Speaker-Identified Subtitles with ModelScope cam++ and Paraformer: A Full Troubleshooting and Implementation Guide
If you work with multimedia content, you know that adding subtitles to videos is a basic operation. But if you want to go a step further and automatically label each sentence with the speaker's name, the challenge arises.
This article documents my complete hands-on experience. Starting from a simple idea, I used ModelScope's open-source models to build and debug a tool that automatically identifies speakers and generates SRT subtitles. The pitfalls I encountered, the problem-solving approaches, and the reflections on technical boundaries during this journey may be more valuable than the final code itself.
The Initial Blueprint: Two Major Models, Each with Its Own Role
The goal was clear: Input a multi-person dialogue audio and output SRT subtitles with speaker labels like [spk_0]
, [spk_1]
.
To achieve this goal, a single model wasn't enough. We needed a combination of approaches:
Speaker Diarization
- Task: Identify "who spoke when." It acts like a detective, scanning the entire audio and dividing it into segments spoken by different people. It doesn't care what they said.
- Selected Model:
iic/speech_campplus_speaker-diarization_common
, a seasoned and powerful model in the field of speaker recognition. - Model Address: https://www.modelscope.cn/models/iic/speech_campplus_speaker-diarization_common
Automatic Speech Recognition (ASR)
- Task: Figure out "what was said." It's responsible for converting speech signals into time-stamped text.
- Selected Model:
iic/speech_paraformer-large-vad-punc_asr_nat-zh-cn-16k-common-vocab8404-pytorch
, the Paraformer model from the FunASR ecosystem, known for its accuracy and efficiency in Chinese speech recognition. - Model Address: https://www.modelscope.cn/models/iic/speech_paraformer-large-vad-punc_asr_nat-zh-cn-16k-common-vocab8404-pytorch
Result Fusion
- Task: This is the "glue" code that we wrote ourselves. It takes the results from the previous two steps and, like a director, accurately assigns each line of dialogue (text + time) to the corresponding actor (speaker), ultimately generating the speaker-labeled SRT subtitles we want.
The blueprint was beautiful, but the challenges only surfaced when the actual construction began.
The Debugging Journey: Navigating Through "Unexpected" and "Surprising" Moments
The First Hurdle: The "Guessing Game" of API Parameters
Rolling up our sleeves and getting to work, the initial code repeatedly hit walls, with TypeError
becoming a common occurrence. The error log, like an impatient guide, repeatedly warned: "Incorrect parameter name!" Through repeated attempts and comparisons with the documentation, it became clear that even within the ModelScope ecosystem, different models have different "tastes":
- The
diarization_pipeline
for speaker diarization requires the audio parameter to beaudio
. - While the
asr_model.generate
for speech recognition only recognizesinput
.
A small difference in parameter names became the first step of a long journey.
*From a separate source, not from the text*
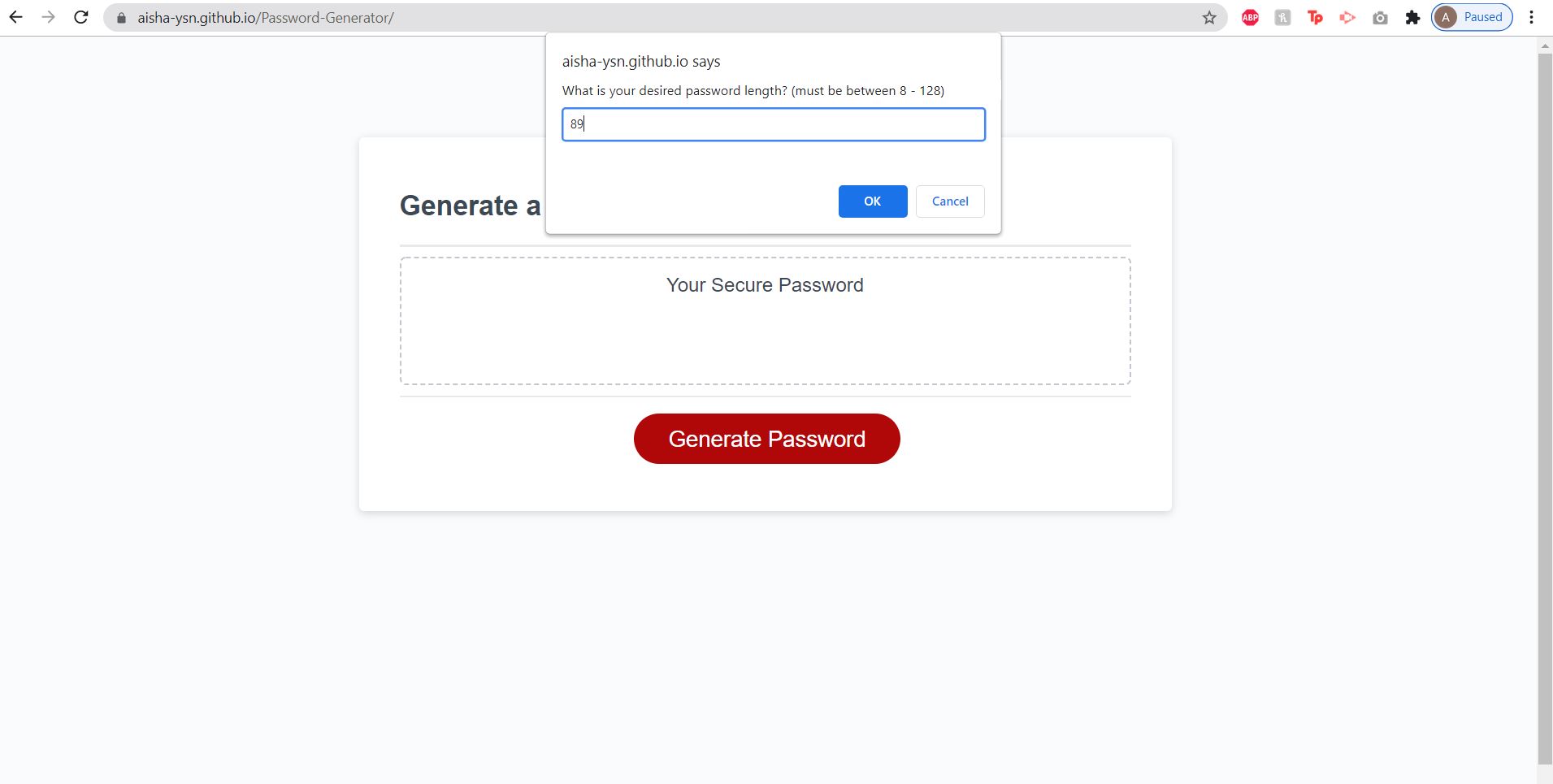Click the Your Secure Password display area

pos(764,321)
The Second Hurdle: The "Mysterious Blind Box" of Model Output
I had assumed that the speaker diarization model would politely return a file path in a standard format (such as RTTM). However, the reality was that it directly provided a list in memory. To make matters worse, the format of this list changed several times, from the initial "list of lists" to the final, extremely simple [[start_sec, end_sec, speaker_ID]]
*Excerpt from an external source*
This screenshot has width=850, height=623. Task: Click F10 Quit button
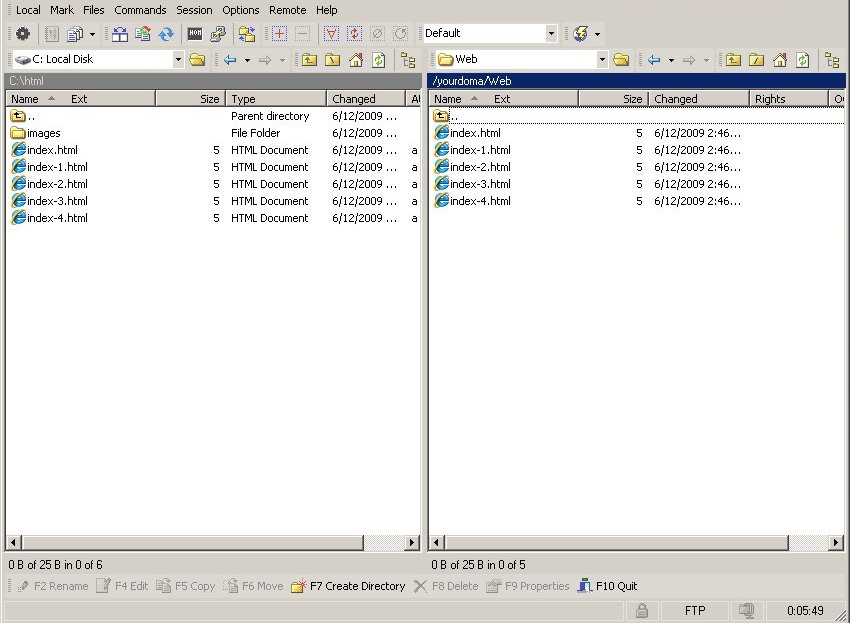[608, 586]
format, which was truly baffling.
This reminded us that we cannot write code based on assumptions. We must print and understand the real output of each step of the model.
The Third Hurdle: How to Elegantly "Segment" Sentences?
The ASR model gave us an entire block of text with punctuation and a list of timestamps accurate to the "character" level, but it didn't provide readily available results with sentences already segmented. This was another challenge.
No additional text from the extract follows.